All the right stuff for toddlers

May 2, 2004
Outside Magazine

1999 Family Vacation Guide, The Itinerant Toddler

All the right stuff for toddlers
By Gretchen Reynolds

As new parents soon learn, the defining achievement of toddlers is not walking, it's willpower. If your little one can walk, he'll demand to walk. And if she can talk, she'll holler — usually "No!" Traveling with these pint-sized autocrats requires an ironclad sense of humor — and the latest gear. If you have the right stuff, trips with your toddler can be a riot. In the best sense.

Begin with gear for movement, the surest way to soothe and amuse a toddler. A child-carrier backpack is the standard here, the tougher and more capacious the better. It'll have to bear up under wiggling, dozing, and repeated apple-juice dousings. Kelty's Elite ($175), which now comes standard with a sun/rain hood and a child-size zip-off pack, is made of rugged ripstop nylon and has one of the best-fitting harness systems on the market. Hiking too slow for your little Knievel? Sling him into the new Sport Utility Stroller from BOB ($359). With its mountain-bike-like, spring-and-elastomer suspension, it lets you push him on dirt trails at squeal-inducing speeds.
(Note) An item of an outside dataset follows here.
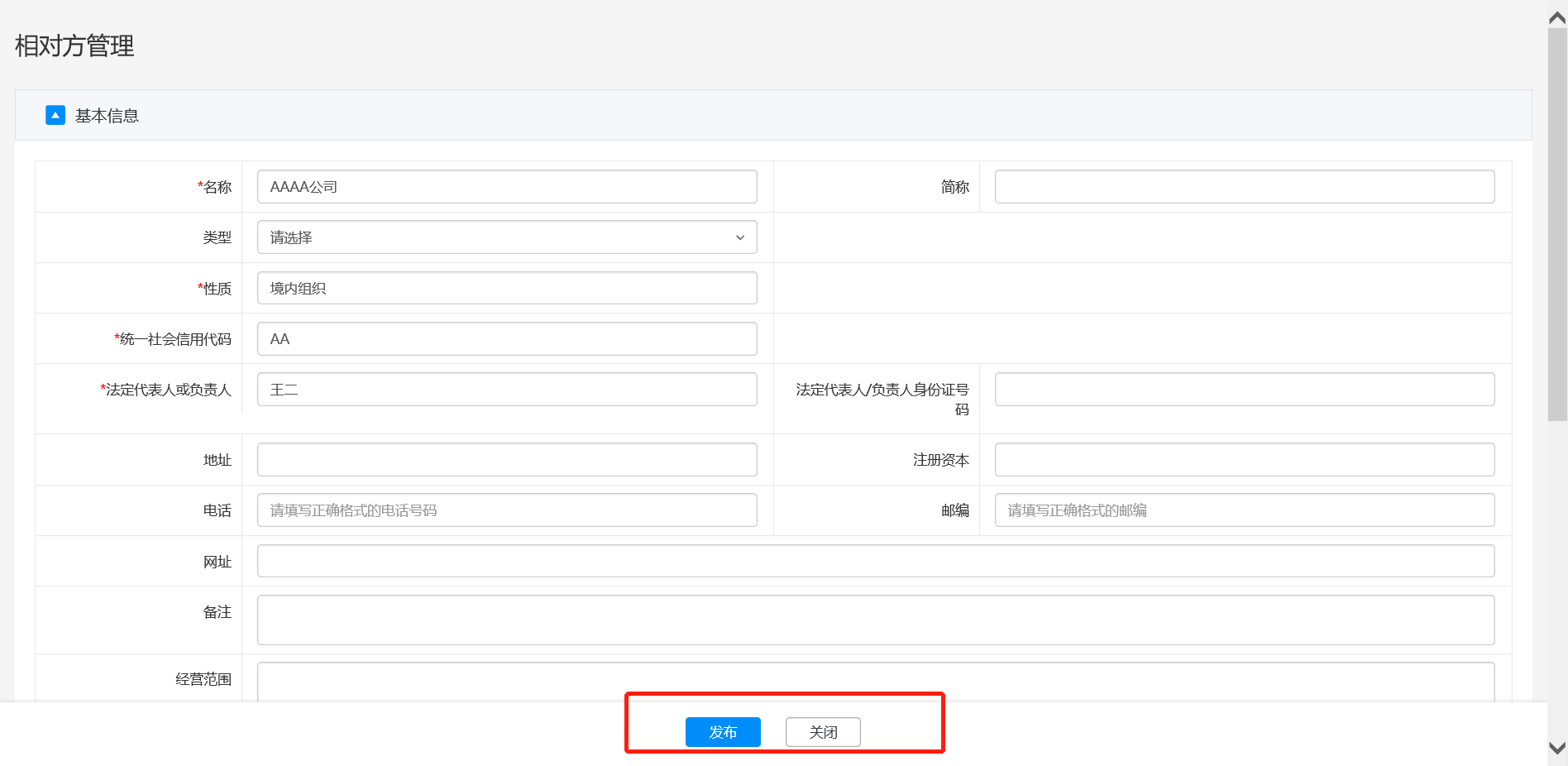Screen dimensions: 1568x766
Task: Click the 名称 field containing AAAA公司
Action: tap(506, 187)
Later, when your three-year-old is ready to go where no tricycle-bestriding tot has gone before — i.e., onto roads — attach the Burley Piccolo ($350) to the back of your bicycle and, voilà, a toddler tandem. Don't forget a CPSC-approved child helmet, preferably an aero beauty such as Bell's new Half Pint Pro ($30). It's never too early to introduce Junior to the coefficients of wind drag.

At night, think familiar. Preschoolers thrive on routine, which is why the new portable and foldable Bumpa Bed ($140) from The Baby Jogger Company is so comforting. If your child naps between its foam bumpers at home, he'll snuggle down happily in the tent. Dress Junior in an insulating layer — such as Patagonia's Seedling midweight Capilene line ($12-$38), which is literally made with the scraps from adult underwear production — and finish off with a warm, clutchable blanket like the new hooded Windbreak Toddler Blanket ($52). Another sensible cover-up is the new Go-Blanket from Eclogue (toddler size, 30 inches by 36 inches, $29), which is made from Polarfleece with a backing of waterproof nylon Ultrex, and doubles as a play mat or changing pad.

For other essentials, think cute. Your toddler needs shoes, and he needs sun protection. Why shouldn't they be adorable? Midget Nike Air Madas ($36) and teensy Bollé specs ($20-$30) transform your child into the ideal outdoor fashion accessory. You'll be proud to traipse into the backcountry with him, even as he hollers at the top of his lungs, "No!"